The lines below, all of them, should be returned exactly as they appear.

(Pixel coordinate grounding data)
+++

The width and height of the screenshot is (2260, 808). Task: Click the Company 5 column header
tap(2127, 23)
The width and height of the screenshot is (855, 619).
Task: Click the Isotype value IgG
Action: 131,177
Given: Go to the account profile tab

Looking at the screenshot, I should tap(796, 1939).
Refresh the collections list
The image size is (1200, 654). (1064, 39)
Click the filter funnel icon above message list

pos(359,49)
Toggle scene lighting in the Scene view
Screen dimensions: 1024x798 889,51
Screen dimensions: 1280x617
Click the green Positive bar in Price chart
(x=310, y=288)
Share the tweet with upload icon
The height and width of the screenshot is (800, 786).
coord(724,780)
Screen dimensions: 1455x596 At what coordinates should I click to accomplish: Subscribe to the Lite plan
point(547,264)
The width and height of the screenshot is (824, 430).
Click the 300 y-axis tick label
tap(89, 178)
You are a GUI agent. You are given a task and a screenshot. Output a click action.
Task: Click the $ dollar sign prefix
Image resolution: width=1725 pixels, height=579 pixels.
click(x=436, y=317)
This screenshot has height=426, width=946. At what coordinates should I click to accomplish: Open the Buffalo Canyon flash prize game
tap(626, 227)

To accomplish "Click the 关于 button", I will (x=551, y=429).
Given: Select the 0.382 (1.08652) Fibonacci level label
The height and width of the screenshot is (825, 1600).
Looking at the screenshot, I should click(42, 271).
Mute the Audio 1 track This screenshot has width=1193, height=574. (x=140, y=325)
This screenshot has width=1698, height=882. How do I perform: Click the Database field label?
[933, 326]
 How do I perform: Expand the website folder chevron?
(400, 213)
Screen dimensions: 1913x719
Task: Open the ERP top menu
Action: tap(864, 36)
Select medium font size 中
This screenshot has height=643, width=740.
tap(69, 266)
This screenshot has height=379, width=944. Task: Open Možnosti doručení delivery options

+++

> [SOLUTION FOR THIS PROBLEM]:
The width and height of the screenshot is (2260, 808). Task: Click the Company 5 column header
tap(2127, 23)
The width and height of the screenshot is (855, 619).
Task: Click the Isotype value IgG
Action: 131,177
Given: Go to the account profile tab

Looking at the screenshot, I should tap(796, 1939).
Refresh the collections list
The image size is (1200, 654). (1064, 39)
Click the filter funnel icon above message list

pos(359,49)
Toggle scene lighting in the Scene view
Screen dimensions: 1024x798 889,51
Screen dimensions: 1280x617
Click the green Positive bar in Price chart
(x=310, y=288)
Share the tweet with upload icon
The height and width of the screenshot is (800, 786).
coord(724,780)
Screen dimensions: 1455x596 At what coordinates should I click to accomplish: Subscribe to the Lite plan
point(547,264)
The width and height of the screenshot is (824, 430).
Click the 300 y-axis tick label
tap(89, 178)
You are a GUI agent. You are given a task and a screenshot. Output a click action.
Task: Click the $ dollar sign prefix
Image resolution: width=1725 pixels, height=579 pixels.
click(x=436, y=317)
This screenshot has height=426, width=946. At what coordinates should I click to accomplish: Open the Buffalo Canyon flash prize game
tap(626, 227)

To accomplish "Click the 关于 button", I will (x=551, y=429).
Given: Select the 0.382 (1.08652) Fibonacci level label
The height and width of the screenshot is (825, 1600).
Looking at the screenshot, I should click(42, 271).
Mute the Audio 1 track This screenshot has width=1193, height=574. (x=140, y=325)
This screenshot has width=1698, height=882. How do I perform: Click the Database field label?
[933, 326]
 How do I perform: Expand the website folder chevron?
(400, 213)
Screen dimensions: 1913x719
Task: Open the ERP top menu
Action: tap(864, 36)
Select medium font size 中
This screenshot has height=643, width=740.
tap(69, 266)
This screenshot has height=379, width=944. Task: Open Možnosti doručení delivery options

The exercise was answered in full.